When I first started visiting Birmingham regularly in 2001, the prospect of it ever being named among the top ten cities in the world would have been laughable. So it's testimony to the city's remarkable renaissance that it's received that accolade from Rough Guide - and not without good reason.
Alongside the most visible landmark projects such as the revamped Bullring, the new Library of Birmingham, the Mailbox and the ongoing, much-needed and radical improvement of New Street Station, there have been more widespread but equally significant developments such as the decision to make the most of the extensive canal network and the replacement of dark, dank subways with ground-level road crossings (counterbalancing the focus of the 1960s city on serving the needs of the car). The city centre is now a mecca for gastronomic delights of all varieties and boasts an excellent array of real ale and craft beer establishments including the Post Office Vaults, Pure Bar and the Wellington. It's only eight years ago that, with ample justification, I described the latter as "a veritable oasis in the desert" - how times have changed.

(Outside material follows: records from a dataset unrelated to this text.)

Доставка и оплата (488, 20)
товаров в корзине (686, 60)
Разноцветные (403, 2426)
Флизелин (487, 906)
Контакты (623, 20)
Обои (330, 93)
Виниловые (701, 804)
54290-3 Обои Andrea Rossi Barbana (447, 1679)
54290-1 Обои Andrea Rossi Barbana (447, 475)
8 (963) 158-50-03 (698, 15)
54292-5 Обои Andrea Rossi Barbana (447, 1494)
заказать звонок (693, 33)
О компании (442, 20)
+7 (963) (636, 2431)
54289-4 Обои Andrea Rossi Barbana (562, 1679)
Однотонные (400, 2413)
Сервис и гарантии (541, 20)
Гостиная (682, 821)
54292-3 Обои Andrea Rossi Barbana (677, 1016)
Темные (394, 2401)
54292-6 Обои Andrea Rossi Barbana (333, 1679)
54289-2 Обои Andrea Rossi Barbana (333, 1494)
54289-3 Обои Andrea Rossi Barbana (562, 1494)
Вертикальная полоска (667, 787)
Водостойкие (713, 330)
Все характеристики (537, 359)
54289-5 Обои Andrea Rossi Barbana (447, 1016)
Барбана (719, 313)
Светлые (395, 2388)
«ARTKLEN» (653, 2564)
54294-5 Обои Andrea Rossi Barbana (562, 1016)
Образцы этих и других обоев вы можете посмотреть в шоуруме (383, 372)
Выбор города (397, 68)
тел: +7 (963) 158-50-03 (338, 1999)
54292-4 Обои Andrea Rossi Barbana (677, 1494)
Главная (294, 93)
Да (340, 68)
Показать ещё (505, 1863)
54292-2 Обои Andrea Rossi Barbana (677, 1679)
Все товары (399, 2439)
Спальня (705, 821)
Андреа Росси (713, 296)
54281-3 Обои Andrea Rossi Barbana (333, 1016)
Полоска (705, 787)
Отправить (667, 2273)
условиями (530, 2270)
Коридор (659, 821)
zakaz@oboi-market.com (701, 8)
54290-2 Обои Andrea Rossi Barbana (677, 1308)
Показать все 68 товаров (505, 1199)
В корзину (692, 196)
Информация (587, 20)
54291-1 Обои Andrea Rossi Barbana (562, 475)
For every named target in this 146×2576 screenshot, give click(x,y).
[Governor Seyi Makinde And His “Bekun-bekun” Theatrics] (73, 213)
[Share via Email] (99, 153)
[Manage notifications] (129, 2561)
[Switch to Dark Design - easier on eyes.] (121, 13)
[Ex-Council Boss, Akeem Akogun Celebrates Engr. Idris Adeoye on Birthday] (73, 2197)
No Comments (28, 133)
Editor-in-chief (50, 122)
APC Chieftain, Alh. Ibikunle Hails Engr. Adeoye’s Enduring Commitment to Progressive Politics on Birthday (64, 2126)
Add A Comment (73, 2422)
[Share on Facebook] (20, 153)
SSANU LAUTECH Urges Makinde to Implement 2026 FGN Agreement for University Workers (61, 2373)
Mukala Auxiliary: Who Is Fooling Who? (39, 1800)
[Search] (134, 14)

Perhaps most remarkable is the transformation of Digbeth from a post-industrial no-go zone adjacent to the city centre into a vibrant cultural quarter that's home to a booming arts and music scene (with the Custard Factory at its heart), the increasingly highly regarded Digbeth Dining Club and a smart, light coach station a far cry from its predecessor. It's a transformation that doesn't seem to have come at the cost of the area's grittiness, either, with the Anchor Inn happily co-existing alongside the trendier new watering holes.
That said, hard times may yet lie ahead for the city, despite the veneer of bright modernity, success and prosperity - as with my own Newcastle, the government's budget cuts are set to wreak havoc with the provision of council services, though naturally it's not Rough Guide-reading visitors who will be affected.